1) The Right Size. Of all the "duh" things to say, right? But though very often I hear people advising to make sure that the stays are not too *small,* less is said about stays being too *big.* If stays aren't fitted properly, they'll actually be far more uncomfortable than if they fit snugly. They won't support, they'll encourage poor posture, and, perhaps worst of all, they'll shift and chafe. Avoid too-loose fit and too-loose lacing for comfortable stays.
2) Mind the Gap. I've seen more than one stay-wearer annoyed that her new stays didn't meet at the center back--that is, she thought they were too small for her because there was a gap at the center back lacing. Not at all! You want a bit of room to shrink, as it were--even if you aren't planning on losing weight. In addition to normal weight fluctuations, I've found my body adjusts a bit to stays and snugger lacing is needed later in they day or on day two of wearing. (Note: This is not waist-training, just my body settling into a different--and probably better--posture). Additionally, stays can stretch a bit over time. Buy yourself some extra space and make yours or have them made with some space to spare.
3) Stays are Unique to You. Remember that differences in extants represent not only differences in style and fashion, but also differences in human bodies and lifestyles. Look at a dozen or so extant pairs of stays. You'll find that you'll be able to point out similarities and differences between each; no two will look exactly alike. Some of those differences are certainly due to changes in fashion over time. Others are due to expectations for what that particular set of stays would be worn for and what they were made of (were they a high-fashion pair for a high-born lady boned with baleen, or a workaday set boned with reed?), based on socio-economic status and other factors. Some differences even emerge as distinctive to the wearer's body shape. Perhaps the bust is narrower or wider in relation to the waist, or the tabs placed differently, or the angles of the panels different.
So many differences, for instance, here--straps vs no straps, more purely conical shape vs a flat front; no tabs vs tabs, fully boned vs partially boned. The list goes on!

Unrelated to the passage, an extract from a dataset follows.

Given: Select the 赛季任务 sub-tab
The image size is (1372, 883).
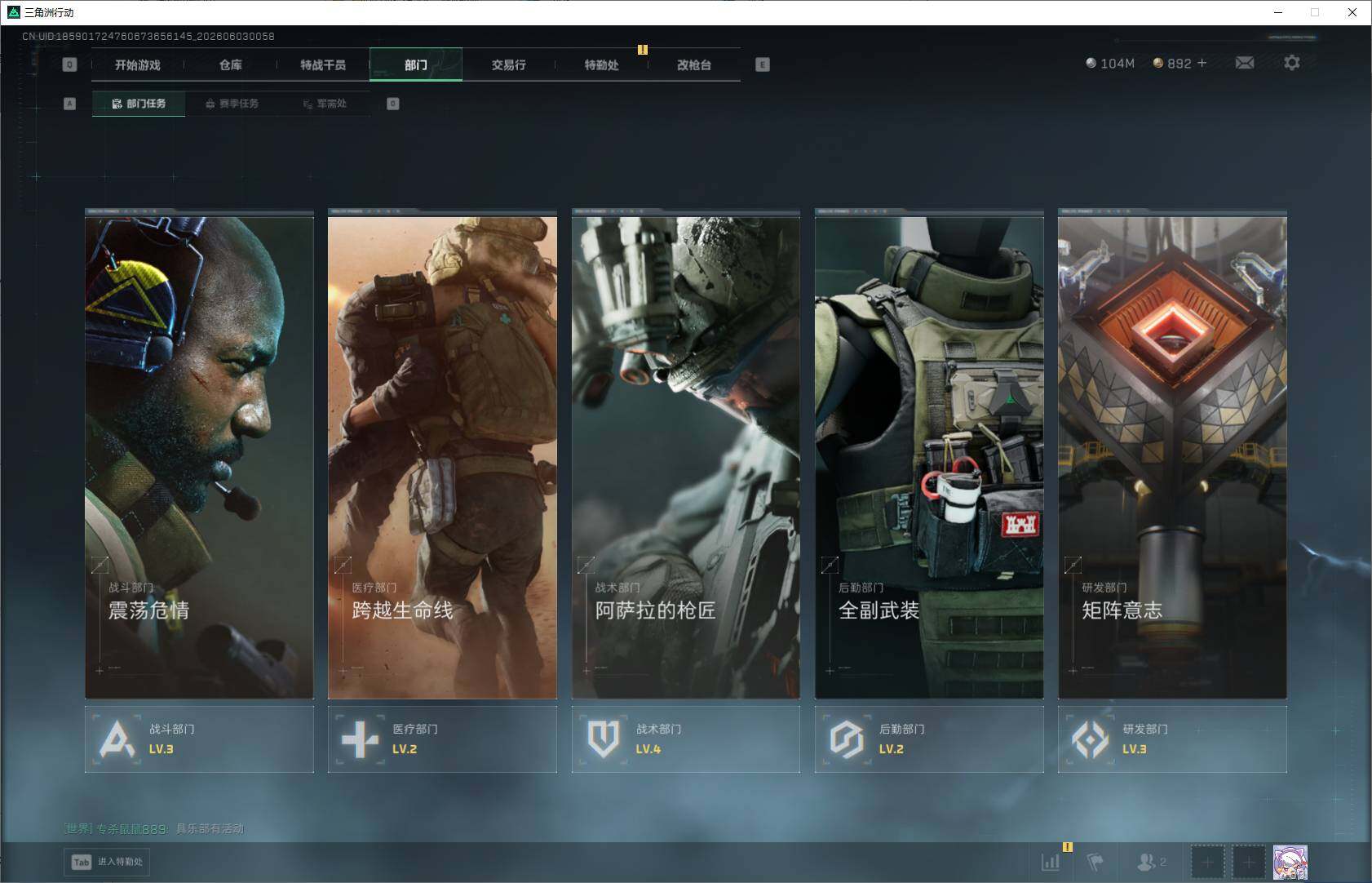Looking at the screenshot, I should coord(232,104).
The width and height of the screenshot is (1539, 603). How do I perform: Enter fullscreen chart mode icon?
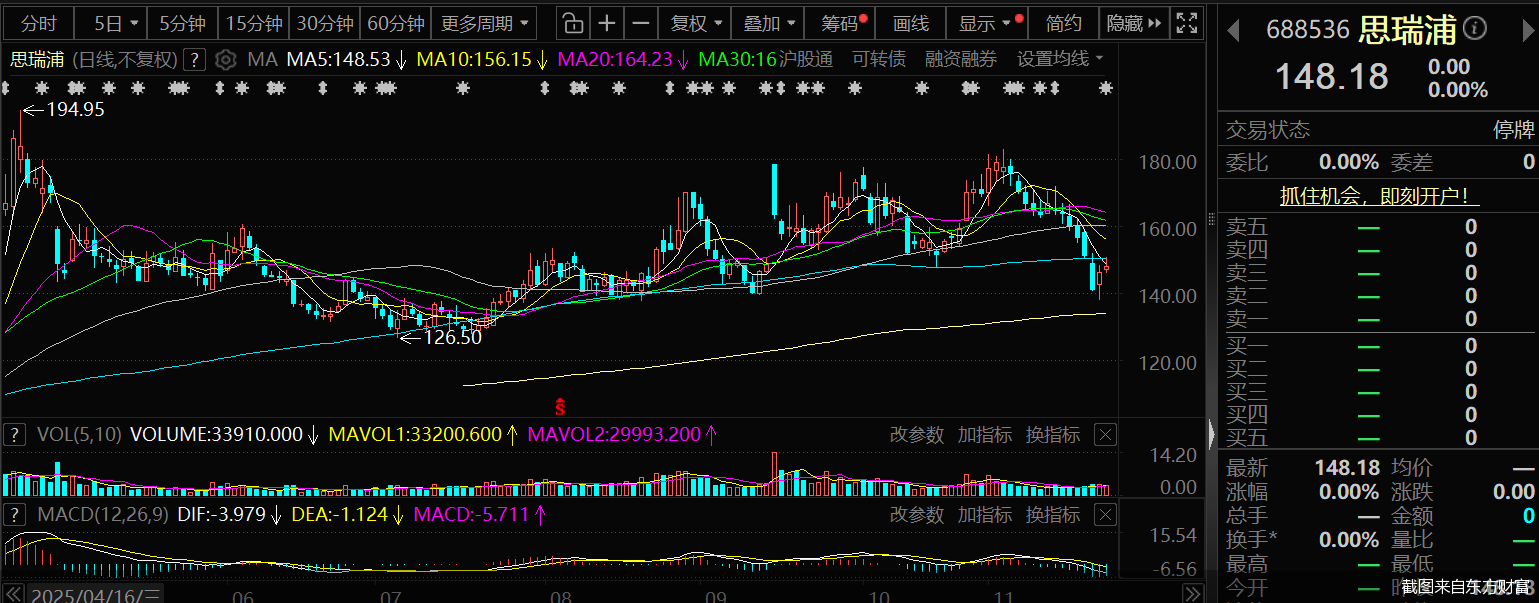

Met Museum, c. 1780Wool with reed boning
Met Museum, no date given (I estimate c. 1770-1780), no material given (I guess silk and whalebone)
Victoria and Albert Museum, c. 1770s, silk and whalebone
Very long story short--your body type should be taken into consideration in picking a set of stays or patterning your own. Just as you would in selecting a pair of jeans or a fitted dress. The same things won't work for everyone.
4) Tabs are your friend. Yeah, they're a pain. Even plenty of extants skip them. But I love how tabs ease the distribution of pressure and make the fit so much more comfortable. Bite the bullet, make the stays with tabs. You will curse them while you're binding your stays and love them ever after.
5) Be careful, they're addictive. So I joke about making set after set of stays the past few years, but honestly? They're a very fun project. Limited fabric so they're not an expensive endeavor, plenty of small steps so that you can make some progress with just a couple hours, and so functionally pretty when you finish. Enjoy making a first set of stays, but watch out lest ye be bitten by the staymaking bug!
Any corset-making tips you've gained over the course of your own projects?